Low mobility and solubility reduce the availability of traditional phosphorus (P) fertilizer in red acidic soil. Hydroxyapatite (HAP), especially nano-hydroxyapatite (n-HAP), may be more efficient than P fertilizer because of its nanoparticle characteristics. Camellia oleifera (C. oleifera) is an edible oil tree whose productivity is greatly affected by P fertilizer. During this study, we investigated the migration of different particle sizes of HAP (20 nm, 200 nm, and 80 μm) and their effects on the seedling growth of C. oleifera cultivar Huashuo (HS) cuttings. A column experiment showed that the efflux ratio was negatively correlated with particle size in red acidic soil.

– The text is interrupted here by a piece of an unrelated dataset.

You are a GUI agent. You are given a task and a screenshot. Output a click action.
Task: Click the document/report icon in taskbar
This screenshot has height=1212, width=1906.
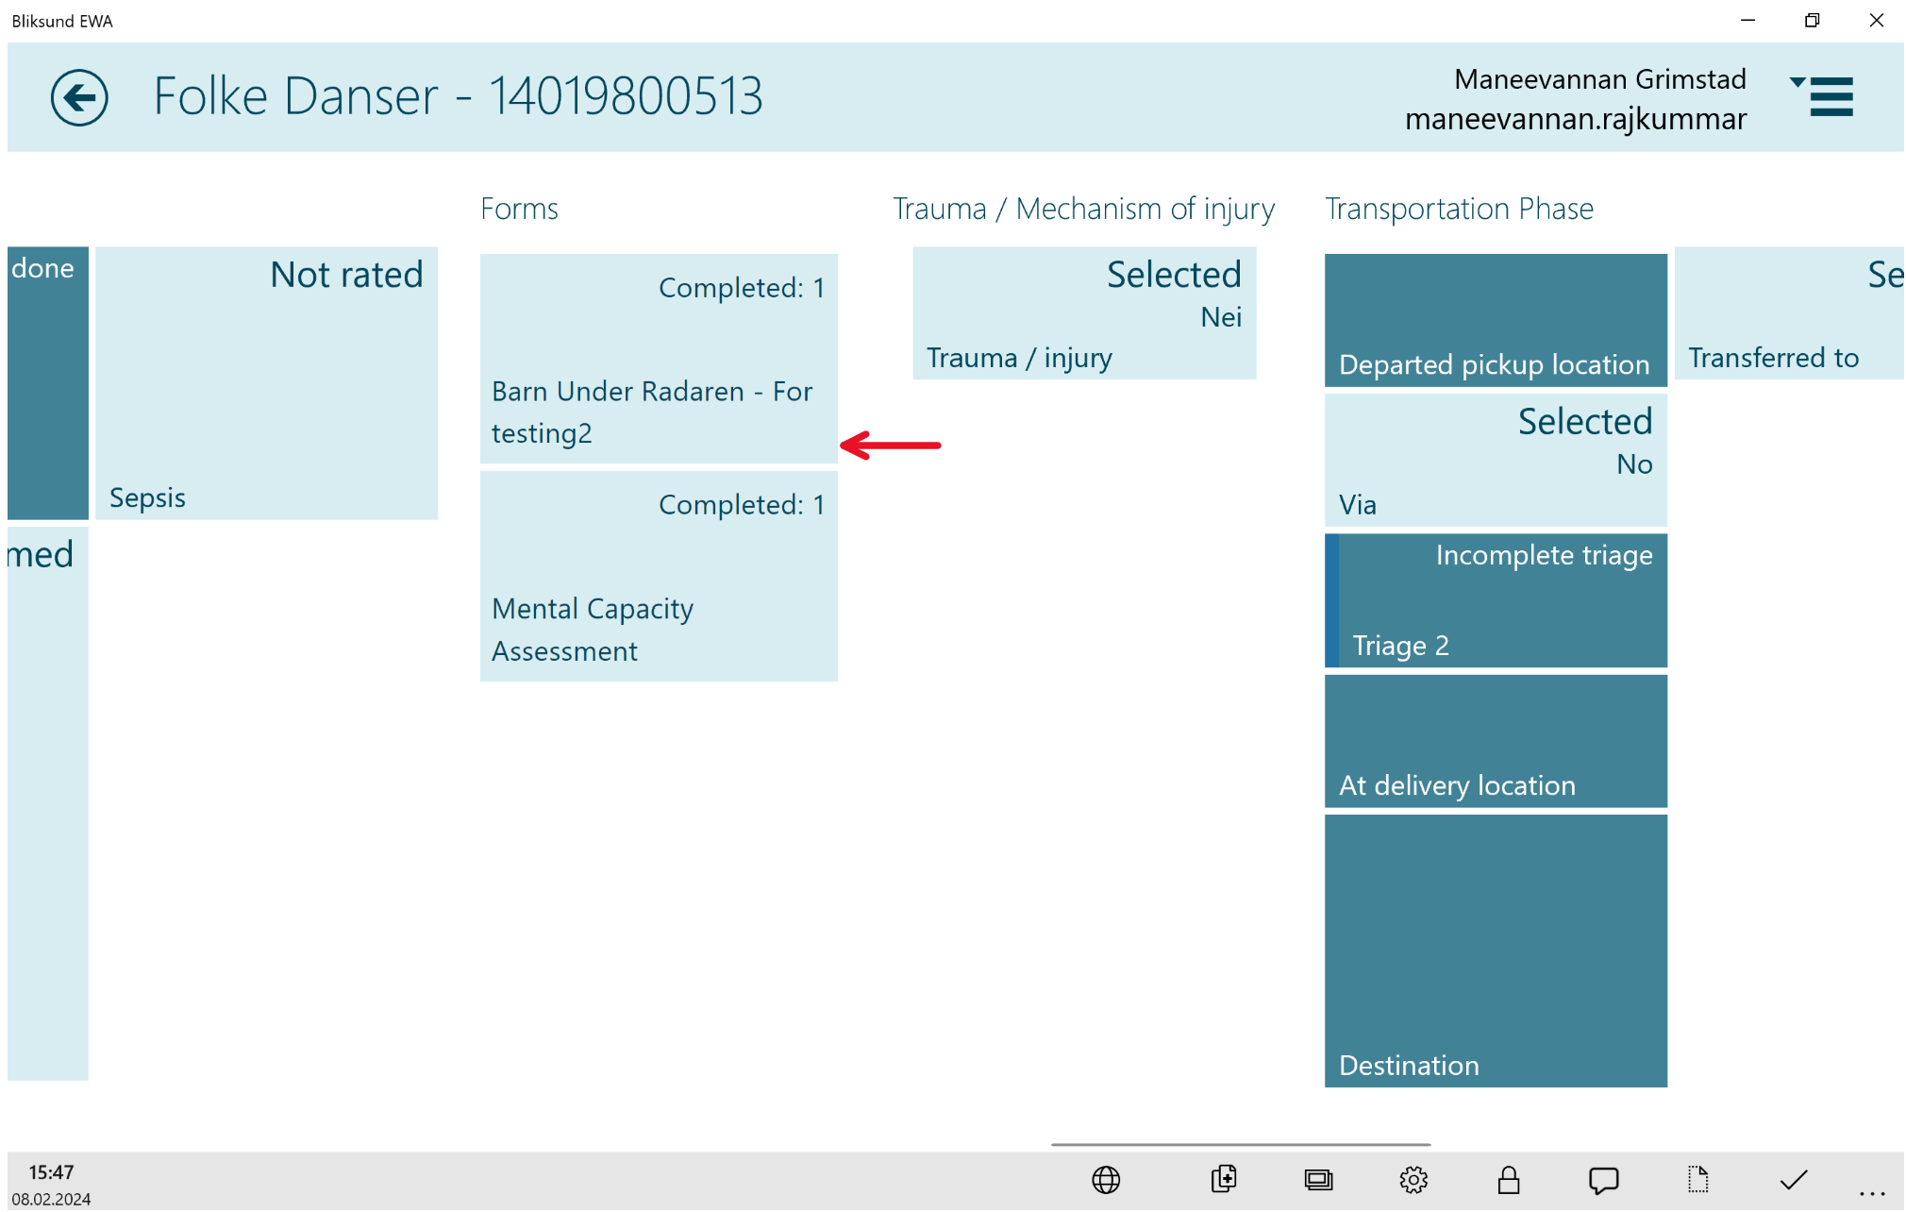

The leaching results revealed that the contents of total P and available P in the 20-nm treatment were significantly higher than those in the 200-nm and 80-μm treatments in the deep soil (10–15 cm or 15–20 cm), whereas the application of 20-nm n-HAP caused 13.43% wastage of available P. During the container experiments, 200-nm and 20-nm HAP significantly promoted the growth of the seedlings in terms of seedling height, stem diameter, and biomass. The available P contents in the rhizosphere and nonrhizosphere soils were negatively correlated with the HAP particle sizes. In conclusion, the migration of HAP is inversely correlated with particle size, and HAP improves the P bioavailability in red acidic soil. In summary, 200-nm HAP was the best P fertilizer for the seedlings of HS among the three particle sizes. This study offers preliminary results indicating that 200-nm HAP might be a better P fertilizer compared with other two HAP particle sizes for use in future C. oleifera orchards.